Quantifying Levels of Dopaminergic Neuron Morphological Alteration and Degeneration in Caenorhabditis elegans.

Dopamine neuron loss is involved in the pathology of Parkinson's Disease (PD), a highly prevalent neurodegenerative disorder affecting over 10 million people worldwide. Since many details about PD etiology remain unknown, studies investigating genetic and environmental contributors to PD are needed to discover methods of prevention, management, and treatment. Proper characterization of dopaminergic neuronal loss may be relevant not only to PD research, but to other increasingly prevalent neurodegenerative disorders. There are established genetic and chemical models of dopaminergic neurodegeneration in the Caenorhabditis elegans model system, with easy visualization of neurobiology supported by the nematodes' transparency and invariant neuronal architecture.

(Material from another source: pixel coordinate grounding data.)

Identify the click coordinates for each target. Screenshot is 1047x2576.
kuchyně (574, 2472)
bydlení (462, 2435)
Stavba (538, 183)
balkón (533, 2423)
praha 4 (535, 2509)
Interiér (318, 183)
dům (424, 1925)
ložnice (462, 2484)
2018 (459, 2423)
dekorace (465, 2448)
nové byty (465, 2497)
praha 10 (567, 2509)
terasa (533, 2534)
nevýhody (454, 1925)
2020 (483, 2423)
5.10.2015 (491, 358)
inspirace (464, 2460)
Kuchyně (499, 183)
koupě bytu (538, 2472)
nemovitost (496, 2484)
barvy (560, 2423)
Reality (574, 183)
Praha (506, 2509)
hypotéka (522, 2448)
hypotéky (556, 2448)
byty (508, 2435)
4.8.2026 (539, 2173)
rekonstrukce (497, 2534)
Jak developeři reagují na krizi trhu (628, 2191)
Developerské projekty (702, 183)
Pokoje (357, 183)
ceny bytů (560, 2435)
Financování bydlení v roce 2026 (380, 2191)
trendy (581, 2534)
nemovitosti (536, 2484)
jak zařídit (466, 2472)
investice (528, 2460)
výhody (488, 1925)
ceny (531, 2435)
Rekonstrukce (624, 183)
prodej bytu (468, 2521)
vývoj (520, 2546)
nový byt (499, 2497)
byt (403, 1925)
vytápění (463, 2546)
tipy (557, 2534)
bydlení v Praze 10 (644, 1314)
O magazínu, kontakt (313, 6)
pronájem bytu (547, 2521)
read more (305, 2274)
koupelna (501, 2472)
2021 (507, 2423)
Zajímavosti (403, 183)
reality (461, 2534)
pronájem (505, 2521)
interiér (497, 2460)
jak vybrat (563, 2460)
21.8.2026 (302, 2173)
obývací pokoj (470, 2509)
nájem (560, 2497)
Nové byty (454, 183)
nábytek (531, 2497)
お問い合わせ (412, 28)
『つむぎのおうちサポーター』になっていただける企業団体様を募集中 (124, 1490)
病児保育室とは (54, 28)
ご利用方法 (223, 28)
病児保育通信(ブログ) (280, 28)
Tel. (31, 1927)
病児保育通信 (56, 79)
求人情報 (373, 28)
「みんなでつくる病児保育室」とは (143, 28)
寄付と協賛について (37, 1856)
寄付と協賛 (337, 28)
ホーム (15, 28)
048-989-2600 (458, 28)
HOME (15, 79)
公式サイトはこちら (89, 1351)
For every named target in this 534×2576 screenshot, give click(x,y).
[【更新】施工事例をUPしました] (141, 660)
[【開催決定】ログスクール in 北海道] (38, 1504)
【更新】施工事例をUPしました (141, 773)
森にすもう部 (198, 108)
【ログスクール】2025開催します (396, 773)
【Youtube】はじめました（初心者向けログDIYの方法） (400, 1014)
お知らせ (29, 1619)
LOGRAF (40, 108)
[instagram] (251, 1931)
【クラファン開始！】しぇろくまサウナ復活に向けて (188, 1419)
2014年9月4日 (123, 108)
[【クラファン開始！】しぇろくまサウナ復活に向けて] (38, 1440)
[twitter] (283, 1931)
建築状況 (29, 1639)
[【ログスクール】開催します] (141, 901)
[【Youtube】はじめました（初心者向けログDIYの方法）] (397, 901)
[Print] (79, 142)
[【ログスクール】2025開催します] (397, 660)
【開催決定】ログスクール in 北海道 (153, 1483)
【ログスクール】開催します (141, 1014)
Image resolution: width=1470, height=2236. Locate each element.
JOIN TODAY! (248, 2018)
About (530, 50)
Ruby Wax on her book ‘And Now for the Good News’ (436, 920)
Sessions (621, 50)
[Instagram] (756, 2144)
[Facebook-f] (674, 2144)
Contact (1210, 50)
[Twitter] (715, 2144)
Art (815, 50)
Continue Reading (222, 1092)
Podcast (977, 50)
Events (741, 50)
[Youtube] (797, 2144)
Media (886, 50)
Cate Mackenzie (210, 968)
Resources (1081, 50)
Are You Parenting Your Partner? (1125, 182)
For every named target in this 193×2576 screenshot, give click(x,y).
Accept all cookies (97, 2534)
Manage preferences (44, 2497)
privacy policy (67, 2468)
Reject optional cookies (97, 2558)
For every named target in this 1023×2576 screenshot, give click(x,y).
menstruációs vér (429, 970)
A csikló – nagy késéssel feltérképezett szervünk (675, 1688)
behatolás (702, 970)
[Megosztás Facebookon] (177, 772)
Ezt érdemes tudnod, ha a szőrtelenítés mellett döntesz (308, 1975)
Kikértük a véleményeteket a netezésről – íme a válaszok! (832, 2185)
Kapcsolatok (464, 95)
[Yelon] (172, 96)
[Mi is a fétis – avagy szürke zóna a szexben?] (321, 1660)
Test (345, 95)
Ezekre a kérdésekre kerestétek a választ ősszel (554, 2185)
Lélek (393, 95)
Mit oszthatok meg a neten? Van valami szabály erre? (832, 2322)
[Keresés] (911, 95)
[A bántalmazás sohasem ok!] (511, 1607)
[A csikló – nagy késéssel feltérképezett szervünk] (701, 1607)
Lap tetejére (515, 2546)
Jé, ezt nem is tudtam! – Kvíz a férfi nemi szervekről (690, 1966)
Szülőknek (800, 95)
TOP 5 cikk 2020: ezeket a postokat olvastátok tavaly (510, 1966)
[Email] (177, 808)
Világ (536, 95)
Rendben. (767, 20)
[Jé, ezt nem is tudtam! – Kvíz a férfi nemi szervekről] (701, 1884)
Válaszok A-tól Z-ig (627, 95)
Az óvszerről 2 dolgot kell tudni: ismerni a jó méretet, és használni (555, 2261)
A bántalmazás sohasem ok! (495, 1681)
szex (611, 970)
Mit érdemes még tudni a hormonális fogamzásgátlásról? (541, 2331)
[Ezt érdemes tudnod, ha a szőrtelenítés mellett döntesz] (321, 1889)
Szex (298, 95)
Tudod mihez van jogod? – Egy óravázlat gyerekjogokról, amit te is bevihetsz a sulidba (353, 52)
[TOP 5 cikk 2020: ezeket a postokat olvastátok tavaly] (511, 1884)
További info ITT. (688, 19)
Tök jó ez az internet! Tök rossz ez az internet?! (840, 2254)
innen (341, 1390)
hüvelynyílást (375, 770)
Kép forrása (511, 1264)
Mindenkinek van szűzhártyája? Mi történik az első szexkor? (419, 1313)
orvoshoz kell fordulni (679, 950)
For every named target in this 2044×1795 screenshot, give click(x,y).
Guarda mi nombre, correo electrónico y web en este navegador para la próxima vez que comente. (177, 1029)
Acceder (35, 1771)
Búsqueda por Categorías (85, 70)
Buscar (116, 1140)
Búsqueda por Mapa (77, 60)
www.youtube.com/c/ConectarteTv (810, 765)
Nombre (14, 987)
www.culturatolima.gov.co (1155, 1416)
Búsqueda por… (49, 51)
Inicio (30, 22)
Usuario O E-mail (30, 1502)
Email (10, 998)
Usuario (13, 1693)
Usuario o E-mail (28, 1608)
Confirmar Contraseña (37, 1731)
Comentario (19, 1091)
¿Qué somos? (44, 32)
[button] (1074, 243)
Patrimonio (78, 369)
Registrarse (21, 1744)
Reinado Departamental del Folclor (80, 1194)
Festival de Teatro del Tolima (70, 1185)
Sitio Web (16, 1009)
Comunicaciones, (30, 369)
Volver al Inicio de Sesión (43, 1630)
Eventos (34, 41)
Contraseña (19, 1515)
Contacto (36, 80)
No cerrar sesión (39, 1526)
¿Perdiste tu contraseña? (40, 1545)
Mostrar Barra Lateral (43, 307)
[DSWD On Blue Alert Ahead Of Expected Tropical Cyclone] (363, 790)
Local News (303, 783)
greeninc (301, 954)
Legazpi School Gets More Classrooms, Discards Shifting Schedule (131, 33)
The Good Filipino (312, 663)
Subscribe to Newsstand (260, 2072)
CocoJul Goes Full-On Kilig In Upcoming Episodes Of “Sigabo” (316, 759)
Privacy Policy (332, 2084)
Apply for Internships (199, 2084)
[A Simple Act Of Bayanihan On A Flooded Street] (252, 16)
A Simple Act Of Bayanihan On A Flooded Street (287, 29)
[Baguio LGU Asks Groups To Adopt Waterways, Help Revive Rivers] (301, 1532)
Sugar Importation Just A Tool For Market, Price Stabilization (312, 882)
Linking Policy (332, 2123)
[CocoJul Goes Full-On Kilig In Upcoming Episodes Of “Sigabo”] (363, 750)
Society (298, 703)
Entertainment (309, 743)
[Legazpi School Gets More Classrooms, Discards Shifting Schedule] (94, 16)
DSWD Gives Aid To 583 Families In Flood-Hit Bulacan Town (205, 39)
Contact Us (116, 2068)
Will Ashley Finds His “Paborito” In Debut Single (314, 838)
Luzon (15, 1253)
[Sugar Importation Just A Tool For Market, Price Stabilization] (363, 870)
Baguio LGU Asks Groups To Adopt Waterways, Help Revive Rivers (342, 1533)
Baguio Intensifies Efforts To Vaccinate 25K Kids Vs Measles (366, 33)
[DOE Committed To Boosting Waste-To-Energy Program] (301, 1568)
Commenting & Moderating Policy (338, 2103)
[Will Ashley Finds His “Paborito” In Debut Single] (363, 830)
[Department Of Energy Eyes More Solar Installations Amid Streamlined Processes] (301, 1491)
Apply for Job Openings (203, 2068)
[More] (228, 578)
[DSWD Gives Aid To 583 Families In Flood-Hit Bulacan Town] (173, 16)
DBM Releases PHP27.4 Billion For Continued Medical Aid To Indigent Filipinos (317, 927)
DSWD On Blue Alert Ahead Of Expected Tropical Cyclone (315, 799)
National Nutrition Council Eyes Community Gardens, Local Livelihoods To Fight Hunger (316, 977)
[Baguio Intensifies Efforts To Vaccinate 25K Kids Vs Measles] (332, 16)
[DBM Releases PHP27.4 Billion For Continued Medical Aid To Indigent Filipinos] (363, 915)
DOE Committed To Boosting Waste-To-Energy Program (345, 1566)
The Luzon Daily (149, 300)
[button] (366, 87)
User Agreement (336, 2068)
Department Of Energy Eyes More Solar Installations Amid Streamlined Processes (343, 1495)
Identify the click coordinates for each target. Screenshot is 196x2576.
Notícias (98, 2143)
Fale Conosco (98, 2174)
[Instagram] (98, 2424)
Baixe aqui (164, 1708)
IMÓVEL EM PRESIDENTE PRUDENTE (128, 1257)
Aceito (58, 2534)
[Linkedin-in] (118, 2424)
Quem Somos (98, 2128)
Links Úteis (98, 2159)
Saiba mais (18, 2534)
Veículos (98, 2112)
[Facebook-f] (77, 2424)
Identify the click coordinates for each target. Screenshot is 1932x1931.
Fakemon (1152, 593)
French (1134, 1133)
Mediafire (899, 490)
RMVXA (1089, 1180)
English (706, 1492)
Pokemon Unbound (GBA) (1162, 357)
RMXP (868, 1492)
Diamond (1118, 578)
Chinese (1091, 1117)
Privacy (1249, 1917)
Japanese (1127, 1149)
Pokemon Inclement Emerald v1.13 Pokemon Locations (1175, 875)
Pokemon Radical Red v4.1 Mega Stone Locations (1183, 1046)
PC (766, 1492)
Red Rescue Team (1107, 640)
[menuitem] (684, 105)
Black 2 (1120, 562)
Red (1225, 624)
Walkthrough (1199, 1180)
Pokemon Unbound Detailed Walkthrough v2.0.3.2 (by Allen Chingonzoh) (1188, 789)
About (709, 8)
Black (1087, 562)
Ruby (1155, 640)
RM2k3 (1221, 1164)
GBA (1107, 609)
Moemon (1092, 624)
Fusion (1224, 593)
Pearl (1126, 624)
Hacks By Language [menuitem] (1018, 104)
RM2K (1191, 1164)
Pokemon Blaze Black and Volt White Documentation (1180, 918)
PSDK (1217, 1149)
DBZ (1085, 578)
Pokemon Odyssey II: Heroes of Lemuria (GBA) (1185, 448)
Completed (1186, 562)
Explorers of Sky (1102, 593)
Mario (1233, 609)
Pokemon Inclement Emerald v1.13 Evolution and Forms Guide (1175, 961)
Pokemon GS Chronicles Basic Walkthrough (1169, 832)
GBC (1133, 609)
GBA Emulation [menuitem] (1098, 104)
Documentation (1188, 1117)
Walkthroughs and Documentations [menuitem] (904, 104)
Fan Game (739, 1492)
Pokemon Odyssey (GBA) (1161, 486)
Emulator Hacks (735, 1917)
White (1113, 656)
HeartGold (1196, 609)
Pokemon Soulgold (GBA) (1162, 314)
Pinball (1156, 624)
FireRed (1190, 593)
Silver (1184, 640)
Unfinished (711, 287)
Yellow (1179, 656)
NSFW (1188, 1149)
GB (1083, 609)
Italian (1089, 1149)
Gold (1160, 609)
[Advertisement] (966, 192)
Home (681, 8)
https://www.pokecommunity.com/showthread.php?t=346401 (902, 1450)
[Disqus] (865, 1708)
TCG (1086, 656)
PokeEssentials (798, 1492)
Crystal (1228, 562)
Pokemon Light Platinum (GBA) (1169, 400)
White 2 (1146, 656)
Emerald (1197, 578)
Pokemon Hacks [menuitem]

In particular, hermaphroditic C. elegans' dopaminergic neuron morphological changes can be visualized using strains with fluorescent reporters driven by cell-specific promotors such as the dat-1 dopamine transporter gene, which is expressed exclusively in their eight dopaminergic neurons. With the capabilities of this model system and the appropriate technology, many laboratories have studied dopaminergic neurodegeneration. However, there is little consistency in the way the data is analyzed and much of the present literature uses binary scoring analyses that capture the presence of degeneration but not the full details of the progression of neuron loss. Here, we introduce a universal scoring system to assess morphological changes and degeneration in C. elegans' cephalic neuron dendrites. This seven-point scale allows for analysis across a full range of dendrite morphology, ranging from healthy neurons to complete dendrite loss, and considering morphological details including kinks, branching, blebs, and breaks. With this scoring system, researchers can quantify subtle age-related changes as well as more dramatic chemical-induced changes. Finally, we provide a practice set of images with commentary that can be used to train, calibrate, and assess the scoring consistency of researchers new to this method. This should improve within- and between- laboratory consistency, increasing rigor and reproducibility.